Content starts

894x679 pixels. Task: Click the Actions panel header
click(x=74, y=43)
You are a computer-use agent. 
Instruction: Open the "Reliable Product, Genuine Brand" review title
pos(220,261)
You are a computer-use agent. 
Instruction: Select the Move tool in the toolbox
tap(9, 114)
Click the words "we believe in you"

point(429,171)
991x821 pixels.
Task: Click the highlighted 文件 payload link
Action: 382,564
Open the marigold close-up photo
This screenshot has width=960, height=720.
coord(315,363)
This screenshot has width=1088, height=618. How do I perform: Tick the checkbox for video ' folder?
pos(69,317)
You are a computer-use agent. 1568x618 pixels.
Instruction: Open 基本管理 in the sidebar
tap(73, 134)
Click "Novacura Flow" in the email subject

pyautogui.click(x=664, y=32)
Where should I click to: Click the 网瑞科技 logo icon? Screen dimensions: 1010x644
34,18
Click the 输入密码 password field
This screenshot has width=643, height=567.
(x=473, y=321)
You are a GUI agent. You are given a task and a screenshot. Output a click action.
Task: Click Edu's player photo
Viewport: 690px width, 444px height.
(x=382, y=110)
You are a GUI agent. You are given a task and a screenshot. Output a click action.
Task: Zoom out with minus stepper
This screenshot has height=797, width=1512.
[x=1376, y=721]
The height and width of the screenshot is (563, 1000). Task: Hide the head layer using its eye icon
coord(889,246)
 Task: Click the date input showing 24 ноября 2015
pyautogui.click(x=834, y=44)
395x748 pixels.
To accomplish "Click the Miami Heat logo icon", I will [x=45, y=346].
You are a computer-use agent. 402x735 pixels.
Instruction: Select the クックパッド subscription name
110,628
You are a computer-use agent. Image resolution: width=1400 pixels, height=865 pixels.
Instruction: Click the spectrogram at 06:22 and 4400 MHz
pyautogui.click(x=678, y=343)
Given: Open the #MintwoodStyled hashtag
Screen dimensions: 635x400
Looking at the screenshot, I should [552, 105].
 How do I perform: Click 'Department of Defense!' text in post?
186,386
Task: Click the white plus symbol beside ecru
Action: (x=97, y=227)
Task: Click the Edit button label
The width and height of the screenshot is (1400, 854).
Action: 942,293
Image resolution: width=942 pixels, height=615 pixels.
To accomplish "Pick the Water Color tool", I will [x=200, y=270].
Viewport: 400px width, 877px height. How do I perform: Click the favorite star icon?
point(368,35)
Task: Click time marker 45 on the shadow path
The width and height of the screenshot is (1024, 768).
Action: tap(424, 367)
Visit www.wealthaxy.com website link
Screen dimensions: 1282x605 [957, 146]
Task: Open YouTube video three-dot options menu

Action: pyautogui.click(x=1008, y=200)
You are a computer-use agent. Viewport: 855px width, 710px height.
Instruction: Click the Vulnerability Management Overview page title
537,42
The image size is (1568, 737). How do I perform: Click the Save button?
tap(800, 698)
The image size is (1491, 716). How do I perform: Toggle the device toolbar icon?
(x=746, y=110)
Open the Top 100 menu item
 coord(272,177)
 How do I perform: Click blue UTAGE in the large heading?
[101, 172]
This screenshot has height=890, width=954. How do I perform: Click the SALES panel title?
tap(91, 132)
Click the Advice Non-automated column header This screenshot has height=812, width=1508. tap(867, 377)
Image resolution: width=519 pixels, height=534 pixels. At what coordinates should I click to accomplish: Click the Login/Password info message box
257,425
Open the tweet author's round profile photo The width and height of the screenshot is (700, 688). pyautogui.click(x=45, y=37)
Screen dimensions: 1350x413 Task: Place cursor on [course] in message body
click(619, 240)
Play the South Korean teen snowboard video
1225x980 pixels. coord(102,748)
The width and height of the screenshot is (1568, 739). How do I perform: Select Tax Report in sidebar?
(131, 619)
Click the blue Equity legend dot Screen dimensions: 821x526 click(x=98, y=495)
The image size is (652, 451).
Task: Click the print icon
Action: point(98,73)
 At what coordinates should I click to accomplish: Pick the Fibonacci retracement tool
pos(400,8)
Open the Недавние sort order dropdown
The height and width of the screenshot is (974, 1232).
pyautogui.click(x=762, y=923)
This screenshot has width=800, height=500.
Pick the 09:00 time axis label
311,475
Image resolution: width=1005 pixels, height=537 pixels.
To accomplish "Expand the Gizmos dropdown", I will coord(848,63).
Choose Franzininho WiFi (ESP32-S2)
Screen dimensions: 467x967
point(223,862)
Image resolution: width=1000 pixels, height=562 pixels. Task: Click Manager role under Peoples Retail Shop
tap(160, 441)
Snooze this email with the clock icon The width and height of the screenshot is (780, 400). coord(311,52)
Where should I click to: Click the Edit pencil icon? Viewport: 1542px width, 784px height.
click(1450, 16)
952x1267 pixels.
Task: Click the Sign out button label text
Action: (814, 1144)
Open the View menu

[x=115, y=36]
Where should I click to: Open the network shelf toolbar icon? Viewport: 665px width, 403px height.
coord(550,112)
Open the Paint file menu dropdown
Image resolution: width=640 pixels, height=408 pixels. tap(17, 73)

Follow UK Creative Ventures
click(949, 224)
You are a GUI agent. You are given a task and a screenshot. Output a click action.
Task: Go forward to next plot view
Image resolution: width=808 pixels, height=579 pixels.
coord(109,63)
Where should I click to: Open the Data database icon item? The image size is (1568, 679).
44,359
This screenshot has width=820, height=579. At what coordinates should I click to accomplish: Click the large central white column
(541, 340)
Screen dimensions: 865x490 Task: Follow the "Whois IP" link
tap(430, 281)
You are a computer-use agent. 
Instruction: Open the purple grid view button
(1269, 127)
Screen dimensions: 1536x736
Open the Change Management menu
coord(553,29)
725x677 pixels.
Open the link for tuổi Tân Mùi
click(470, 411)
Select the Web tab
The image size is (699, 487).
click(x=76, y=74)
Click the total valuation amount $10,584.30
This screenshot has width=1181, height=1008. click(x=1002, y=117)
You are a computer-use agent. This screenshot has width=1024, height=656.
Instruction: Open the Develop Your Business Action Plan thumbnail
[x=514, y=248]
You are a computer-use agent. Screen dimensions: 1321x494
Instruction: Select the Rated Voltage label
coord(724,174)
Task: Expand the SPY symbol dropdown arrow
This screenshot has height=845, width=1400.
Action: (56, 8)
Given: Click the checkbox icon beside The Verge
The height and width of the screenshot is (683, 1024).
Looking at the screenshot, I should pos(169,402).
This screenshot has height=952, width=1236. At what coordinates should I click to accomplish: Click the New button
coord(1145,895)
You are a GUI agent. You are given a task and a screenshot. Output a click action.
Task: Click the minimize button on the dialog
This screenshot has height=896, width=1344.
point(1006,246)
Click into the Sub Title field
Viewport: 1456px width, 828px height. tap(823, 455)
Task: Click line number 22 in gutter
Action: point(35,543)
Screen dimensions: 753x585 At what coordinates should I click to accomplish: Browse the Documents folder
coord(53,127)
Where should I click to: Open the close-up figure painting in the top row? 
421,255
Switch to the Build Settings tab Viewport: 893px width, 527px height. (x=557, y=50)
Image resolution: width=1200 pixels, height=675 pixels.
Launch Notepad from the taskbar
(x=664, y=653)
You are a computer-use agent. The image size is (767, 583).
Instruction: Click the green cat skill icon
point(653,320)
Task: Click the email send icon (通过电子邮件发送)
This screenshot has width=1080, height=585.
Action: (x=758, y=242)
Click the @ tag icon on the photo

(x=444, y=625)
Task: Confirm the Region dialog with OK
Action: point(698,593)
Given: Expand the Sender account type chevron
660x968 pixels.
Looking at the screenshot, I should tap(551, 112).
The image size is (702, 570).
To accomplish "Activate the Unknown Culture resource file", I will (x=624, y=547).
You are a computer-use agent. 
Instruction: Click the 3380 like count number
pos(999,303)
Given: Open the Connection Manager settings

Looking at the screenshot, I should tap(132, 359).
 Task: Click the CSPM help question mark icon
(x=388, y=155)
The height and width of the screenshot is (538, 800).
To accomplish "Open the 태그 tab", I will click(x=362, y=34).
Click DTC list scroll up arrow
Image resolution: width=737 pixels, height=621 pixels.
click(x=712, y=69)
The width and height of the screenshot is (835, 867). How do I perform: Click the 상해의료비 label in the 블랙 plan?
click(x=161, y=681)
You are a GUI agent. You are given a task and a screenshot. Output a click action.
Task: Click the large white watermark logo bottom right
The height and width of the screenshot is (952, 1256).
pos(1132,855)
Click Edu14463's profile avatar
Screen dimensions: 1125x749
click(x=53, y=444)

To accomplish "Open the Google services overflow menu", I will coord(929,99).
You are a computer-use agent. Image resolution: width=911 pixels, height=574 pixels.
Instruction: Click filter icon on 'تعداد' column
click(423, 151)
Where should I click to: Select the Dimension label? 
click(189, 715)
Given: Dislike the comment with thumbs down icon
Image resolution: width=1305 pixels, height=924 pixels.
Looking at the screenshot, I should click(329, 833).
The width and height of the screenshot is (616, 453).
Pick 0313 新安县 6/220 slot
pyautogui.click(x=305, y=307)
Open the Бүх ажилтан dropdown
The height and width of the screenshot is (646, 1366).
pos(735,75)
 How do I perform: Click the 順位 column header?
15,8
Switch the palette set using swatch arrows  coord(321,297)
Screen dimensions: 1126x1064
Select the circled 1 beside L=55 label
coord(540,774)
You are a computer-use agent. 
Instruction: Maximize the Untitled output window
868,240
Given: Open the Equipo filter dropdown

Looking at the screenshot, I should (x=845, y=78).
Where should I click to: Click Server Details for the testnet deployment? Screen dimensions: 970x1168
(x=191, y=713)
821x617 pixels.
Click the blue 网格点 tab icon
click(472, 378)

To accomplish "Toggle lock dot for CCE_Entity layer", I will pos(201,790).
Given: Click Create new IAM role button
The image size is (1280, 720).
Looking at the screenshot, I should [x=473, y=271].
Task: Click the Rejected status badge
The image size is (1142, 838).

Content ends

What the exercise asks: Copy each line of the data that includes the word "Switch".

Written reply:
Switch to the Build Settings tab Viewport: 893px width, 527px height. (x=557, y=50)
Switch the palette set using swatch arrows  coord(321,297)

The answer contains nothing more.